Sul numero di BestMovie in edicola, un contributo del vostro affezionatissimo, dedicato a Berlino. Le ultime righe del pezzo:
Perché a Berlino non è e non sarà più un anno zero, come in quel film di Rossellini. No, gli anni passati ci sono ancora. Si sentono e si possono vedere, dall’alto del grattacielo di Kollhof o nel drammatico percorso del Museo ebraico di Libeskind, si possono osservare da un caffè a Prenzlauer Berg o passeggiando per Mitte, per dare infine uno sguardo verso Pankow e verso il passato del comunismo e la lunga teoria dei Plattenbau, quei prefabbricati che ora hanno dell’incredibile.

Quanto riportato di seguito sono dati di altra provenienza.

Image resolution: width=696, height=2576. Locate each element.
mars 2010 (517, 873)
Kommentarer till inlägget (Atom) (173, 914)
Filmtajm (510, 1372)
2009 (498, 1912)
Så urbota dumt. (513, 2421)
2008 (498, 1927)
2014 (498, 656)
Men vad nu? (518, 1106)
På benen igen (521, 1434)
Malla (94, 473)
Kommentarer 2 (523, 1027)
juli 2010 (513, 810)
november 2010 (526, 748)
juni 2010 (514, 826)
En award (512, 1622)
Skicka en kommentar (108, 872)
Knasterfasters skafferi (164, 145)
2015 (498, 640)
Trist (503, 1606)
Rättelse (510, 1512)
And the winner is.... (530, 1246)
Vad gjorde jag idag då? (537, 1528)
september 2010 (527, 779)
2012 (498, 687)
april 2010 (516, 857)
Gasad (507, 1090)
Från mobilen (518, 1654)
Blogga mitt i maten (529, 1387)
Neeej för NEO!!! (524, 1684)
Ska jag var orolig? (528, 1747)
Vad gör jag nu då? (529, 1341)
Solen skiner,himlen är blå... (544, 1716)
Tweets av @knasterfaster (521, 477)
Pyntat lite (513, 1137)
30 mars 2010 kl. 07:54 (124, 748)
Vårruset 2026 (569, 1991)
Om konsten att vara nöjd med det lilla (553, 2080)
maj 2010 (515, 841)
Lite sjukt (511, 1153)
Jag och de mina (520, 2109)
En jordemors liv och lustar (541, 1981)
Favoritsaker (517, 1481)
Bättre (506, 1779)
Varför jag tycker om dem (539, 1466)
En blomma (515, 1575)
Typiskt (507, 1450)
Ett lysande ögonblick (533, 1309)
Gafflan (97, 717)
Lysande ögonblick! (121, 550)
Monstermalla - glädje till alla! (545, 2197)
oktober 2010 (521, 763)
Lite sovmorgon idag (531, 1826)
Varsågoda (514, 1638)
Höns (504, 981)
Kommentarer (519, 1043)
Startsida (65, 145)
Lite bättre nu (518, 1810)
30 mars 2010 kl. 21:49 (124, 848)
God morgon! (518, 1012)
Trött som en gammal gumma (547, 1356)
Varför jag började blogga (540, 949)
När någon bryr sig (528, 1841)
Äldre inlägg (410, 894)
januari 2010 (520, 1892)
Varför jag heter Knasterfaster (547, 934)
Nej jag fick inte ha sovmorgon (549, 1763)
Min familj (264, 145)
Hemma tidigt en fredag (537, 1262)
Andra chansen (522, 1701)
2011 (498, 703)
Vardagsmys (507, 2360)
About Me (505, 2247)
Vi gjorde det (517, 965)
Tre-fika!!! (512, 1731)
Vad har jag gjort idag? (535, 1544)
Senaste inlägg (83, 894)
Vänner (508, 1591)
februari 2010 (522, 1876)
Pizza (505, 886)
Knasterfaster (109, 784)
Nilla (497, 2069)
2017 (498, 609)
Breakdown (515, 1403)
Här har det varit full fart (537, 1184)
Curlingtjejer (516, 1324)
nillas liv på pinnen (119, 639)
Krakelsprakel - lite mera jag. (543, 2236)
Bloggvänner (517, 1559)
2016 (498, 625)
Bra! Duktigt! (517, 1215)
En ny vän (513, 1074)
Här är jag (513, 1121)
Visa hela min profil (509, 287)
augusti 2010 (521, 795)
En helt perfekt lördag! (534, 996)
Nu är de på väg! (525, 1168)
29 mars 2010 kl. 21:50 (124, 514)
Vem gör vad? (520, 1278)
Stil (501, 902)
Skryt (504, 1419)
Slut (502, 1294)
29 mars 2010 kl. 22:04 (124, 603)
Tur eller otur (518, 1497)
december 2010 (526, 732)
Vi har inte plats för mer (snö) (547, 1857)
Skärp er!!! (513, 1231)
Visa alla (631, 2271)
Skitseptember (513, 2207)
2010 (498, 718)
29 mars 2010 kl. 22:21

Oppure ci si fa un kebab a Kreuzberg, perché Berlino è una metropoli della globalizzazione, dove Obama ha voluto parlare al mondo, nel luglio del 2008, perché il mondo era lì, tra i giovani che lo attendevano alla Siegessäule, la Colonna della Vittoria, mentre un angelo di Wenders osservava dall’alto. Immaginiamo sorridendo e pensando che Obama avrebbe vinto sul serio, parlando di pace e di muri da abbattere, di ponti da gettare, di una storia nuova. Che ricomincia, ripartendo proprio da quella città che qualcuno aveva salutato, dicendosene cittadino. Passato e futuro, Obama e Kennedy, guerra e pace.
Per chi ha vissuto anche solo una piccola porzione di Novecento, Berlino «è per me» come dice la spia alla fine di Le vite degli altri, quando va in libreria a comprare il romanzo che gli ha dedicato l’artista che lui spiava e che aveva salvato dalla polizia politica. Una città della memoria e insieme del futuro. Memoria e futuro: che forse, poi, a guardare bene, da lontano (e però così da vicino), sono la stessa cosa.